[Entries for finding words and elements]
════════

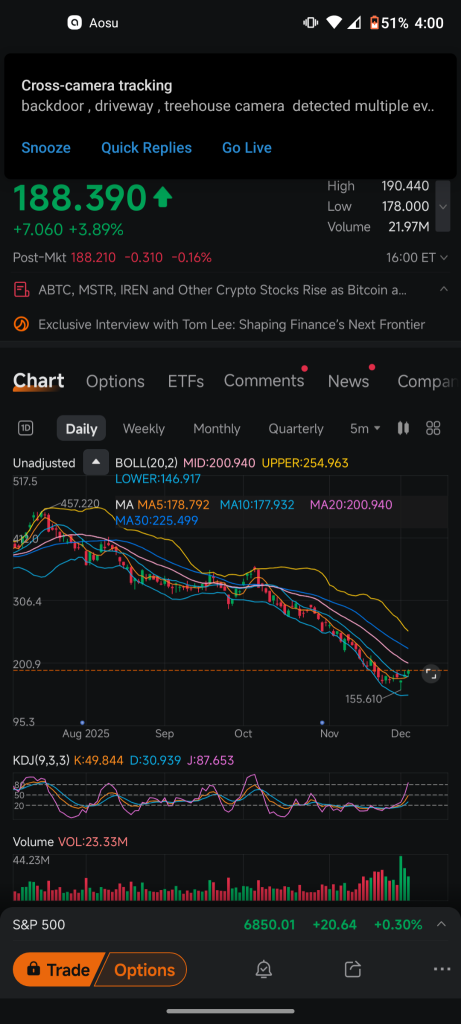The width and height of the screenshot is (461, 1024).
Task: Open the ABTC, MSTR news document icon
Action: (22, 289)
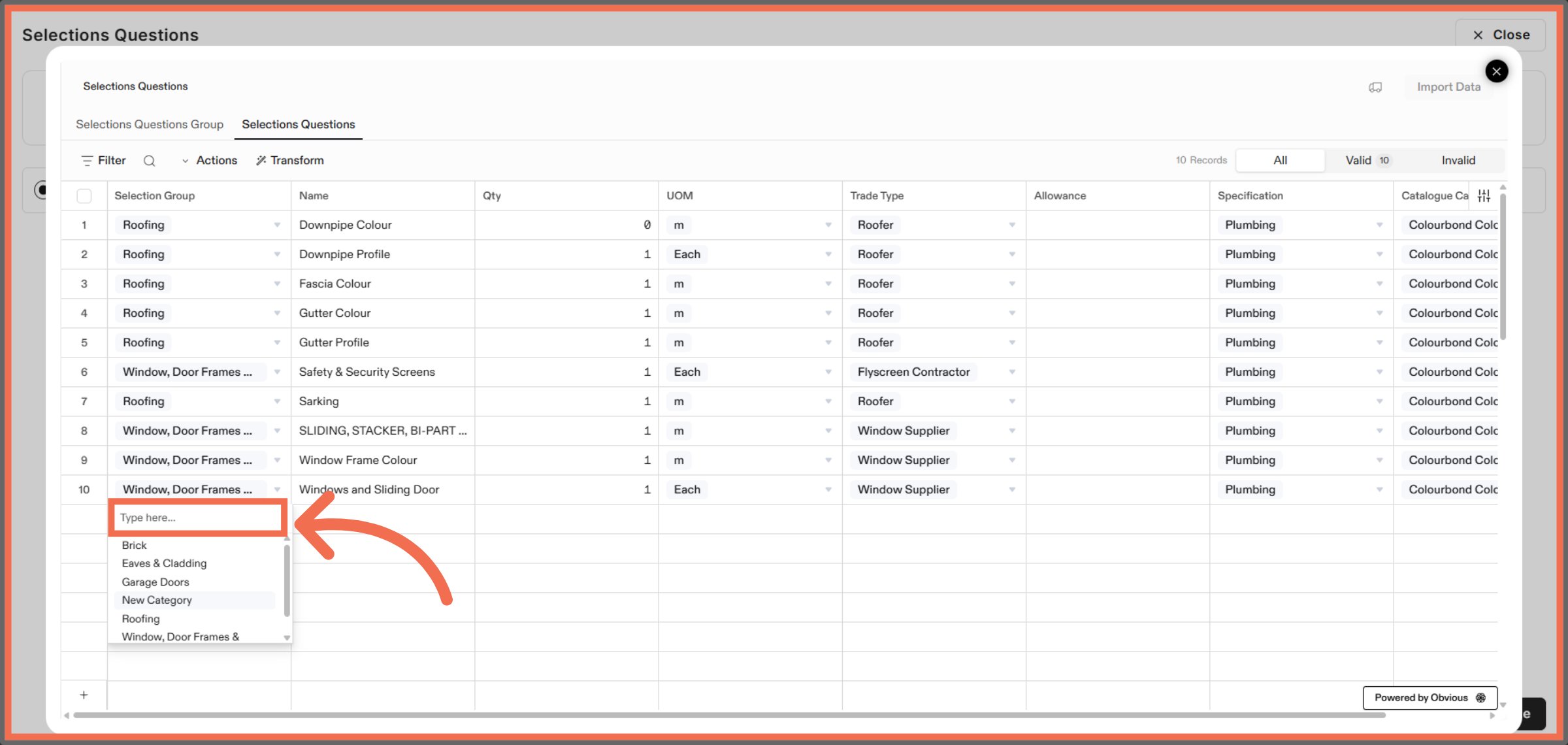
Task: Click the plus icon to add row
Action: [84, 695]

════════

Stated exercise: Return every line of the entries above that contains the string "Task", matching case exactly.

Output below:
Task: Open the ABTC, MSTR news document icon
Task: Click the plus icon to add row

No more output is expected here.